EXERCISE DATA.
--------
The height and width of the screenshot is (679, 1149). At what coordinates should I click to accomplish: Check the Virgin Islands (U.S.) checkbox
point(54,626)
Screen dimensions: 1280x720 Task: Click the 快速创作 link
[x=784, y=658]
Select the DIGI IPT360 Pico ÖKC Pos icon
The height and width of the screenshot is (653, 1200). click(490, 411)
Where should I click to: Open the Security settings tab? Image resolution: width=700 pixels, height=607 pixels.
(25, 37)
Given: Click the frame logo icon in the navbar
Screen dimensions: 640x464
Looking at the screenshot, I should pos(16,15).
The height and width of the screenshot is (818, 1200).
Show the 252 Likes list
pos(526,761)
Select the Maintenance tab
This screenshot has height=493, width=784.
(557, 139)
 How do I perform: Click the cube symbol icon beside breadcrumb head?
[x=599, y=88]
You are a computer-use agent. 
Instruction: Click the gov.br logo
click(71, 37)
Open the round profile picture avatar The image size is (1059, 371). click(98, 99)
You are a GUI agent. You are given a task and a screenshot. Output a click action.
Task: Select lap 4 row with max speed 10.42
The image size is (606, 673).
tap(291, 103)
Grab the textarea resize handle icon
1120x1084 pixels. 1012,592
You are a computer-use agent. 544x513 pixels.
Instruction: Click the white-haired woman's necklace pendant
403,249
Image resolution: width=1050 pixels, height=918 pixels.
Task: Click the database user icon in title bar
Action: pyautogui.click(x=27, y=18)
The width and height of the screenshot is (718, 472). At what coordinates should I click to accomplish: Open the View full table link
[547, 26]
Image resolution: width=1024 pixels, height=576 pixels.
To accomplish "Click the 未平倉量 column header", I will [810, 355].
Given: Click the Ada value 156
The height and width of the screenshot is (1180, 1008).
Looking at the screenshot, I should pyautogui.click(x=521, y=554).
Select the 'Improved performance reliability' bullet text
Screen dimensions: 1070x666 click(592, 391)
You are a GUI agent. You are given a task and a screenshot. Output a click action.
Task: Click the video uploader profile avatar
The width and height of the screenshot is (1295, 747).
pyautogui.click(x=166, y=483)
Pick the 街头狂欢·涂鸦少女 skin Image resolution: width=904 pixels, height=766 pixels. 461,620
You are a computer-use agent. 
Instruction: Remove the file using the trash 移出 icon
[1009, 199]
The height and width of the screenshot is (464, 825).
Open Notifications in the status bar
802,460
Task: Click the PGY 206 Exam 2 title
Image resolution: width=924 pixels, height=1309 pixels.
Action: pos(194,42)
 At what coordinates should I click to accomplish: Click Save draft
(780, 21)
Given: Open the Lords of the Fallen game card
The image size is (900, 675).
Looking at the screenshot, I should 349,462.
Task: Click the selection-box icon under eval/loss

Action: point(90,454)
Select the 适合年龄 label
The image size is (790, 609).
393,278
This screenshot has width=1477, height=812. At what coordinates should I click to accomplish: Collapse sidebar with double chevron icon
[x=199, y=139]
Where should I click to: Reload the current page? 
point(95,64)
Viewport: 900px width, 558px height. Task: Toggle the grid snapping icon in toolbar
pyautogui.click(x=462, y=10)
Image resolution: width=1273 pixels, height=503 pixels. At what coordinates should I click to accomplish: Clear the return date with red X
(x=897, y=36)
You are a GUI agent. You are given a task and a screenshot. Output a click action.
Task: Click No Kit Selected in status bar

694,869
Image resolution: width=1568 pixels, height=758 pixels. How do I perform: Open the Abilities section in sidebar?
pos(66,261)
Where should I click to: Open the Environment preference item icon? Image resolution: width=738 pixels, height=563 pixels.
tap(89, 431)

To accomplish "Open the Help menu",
--------
BRIEF. Could you reproduce exactly the lines of the entries above, from the one with "Pick the 街头狂欢·涂鸦少女" through the one with "The height and width of the screenshot is (464, 825).", and nothing else?

SOLVED PROBLEM.
Pick the 街头狂欢·涂鸦少女 skin Image resolution: width=904 pixels, height=766 pixels. 461,620
You are a computer-use agent. 
Instruction: Remove the file using the trash 移出 icon
[1009, 199]
The height and width of the screenshot is (464, 825).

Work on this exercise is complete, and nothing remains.